● **Instructions**
A – Decide whether each statement, (i) through (iii), agrees with the report on the Columbia debris search, answering yes or no and quoting the deciding words of the report. (i) The pieces found so far have given NASA the critical answers it wants. (ii) The shuttle was made up of about 2 million parts. (iii) Searchers recovered a circuit board thought to come from Columbia.
B – Pick up the report on the Columbia debris search after its final sentence and continue it.

● **Source passage**
———

Posted on: Thursday, 6 February 2003, 06:00 CST

By JAMIE STENGLE, Associated Press Writer

NAGCOGOCHES, Texas - Rain-drenched searchers trudging through the muddy forests and fields of East Texas pulled up a circuit board believed to be from the space shuttle Columbia but mostly recovered small pieces Thursday as they tried to find clues to what caused the shuttle's destruction.

So far, none of more than 12,000 individual pieces found in a debris field across 38 counties and two dozen Louisiana parishes has provided the critical answers NASA is looking for. And experts worried that sensitive pieces could ended up buried in mud or degrade if left exposed to the rain.

"Obviously the weather is a significant factor for us, but we are continuing on," Nacogdoches County Judge Sue Kennedy said.

The shuttle was composed of about 2 million parts, many of which shattered into pieces as small as a nickel.

———

● **Supplied information**

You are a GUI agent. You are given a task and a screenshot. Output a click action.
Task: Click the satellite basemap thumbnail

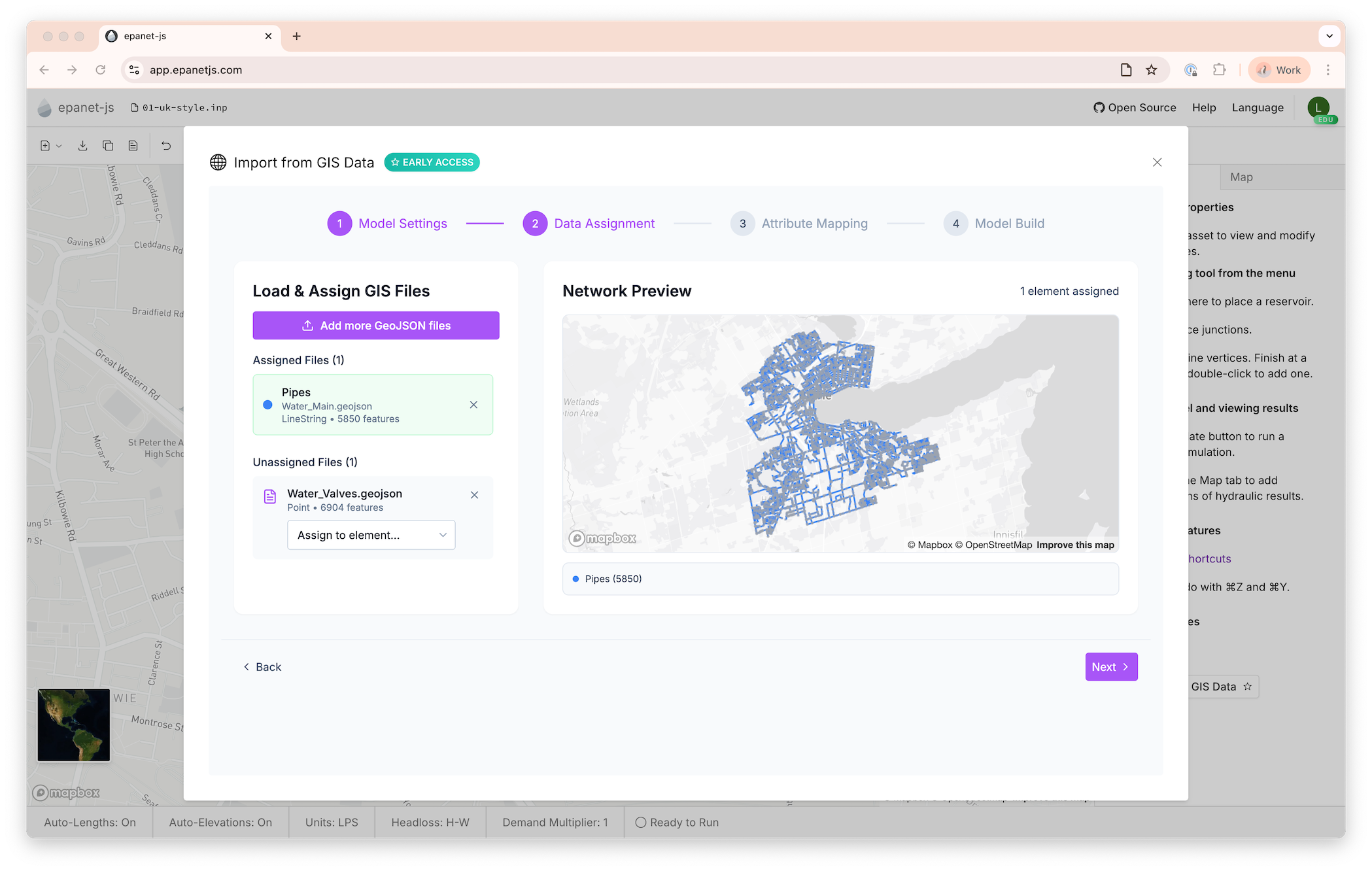click(74, 725)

———

● **Answers by task**
A –
(i) No: "none of more than 12,000 individual pieces found in a debris field across 38 counties and two dozen Louisiana parishes has provided the critical answers NASA is looking for."
(ii) Yes: "The shuttle was composed of about 2 million parts."
(iii) Yes: "pulled up a circuit board believed to be from the space shuttle Columbia."

B –
For NASA's investigation, the key parts will be the data recorders, certain tiles and parts from the left wing where sensors showed a temperature rise before the shuttle broke over Texas on Saturday.

Any debris discovered west of Texas will also be important in determining which parts of the shuttle came apart first. Investigators Thursday were checking reports of debris in California, south of San Francisco, but none had been confirmed as shuttle parts.

Clad in long yellow raincoats and cowboy hats with protective covering, volunteers and NASA-trained searchers scoured the ground in East Texas for even the tiniest pieces. Divers also went into the Toledo Bend Reservoir, where a piece of debris the size of a compact car was reportedly seen.

David Bary, an Environmental Protection Agency spokesman, said searchers had stopped counting the individual pieces found when they reached 12,000. The parts include the shuttle's nose cone and at least two possible wing sections, though it wasn't know which side of the shuttle they came from.

"We're simply consolidating the material and preparing it for shipment to Barksdale Air Force Base," said Bary, whose agency oversees collection of the material.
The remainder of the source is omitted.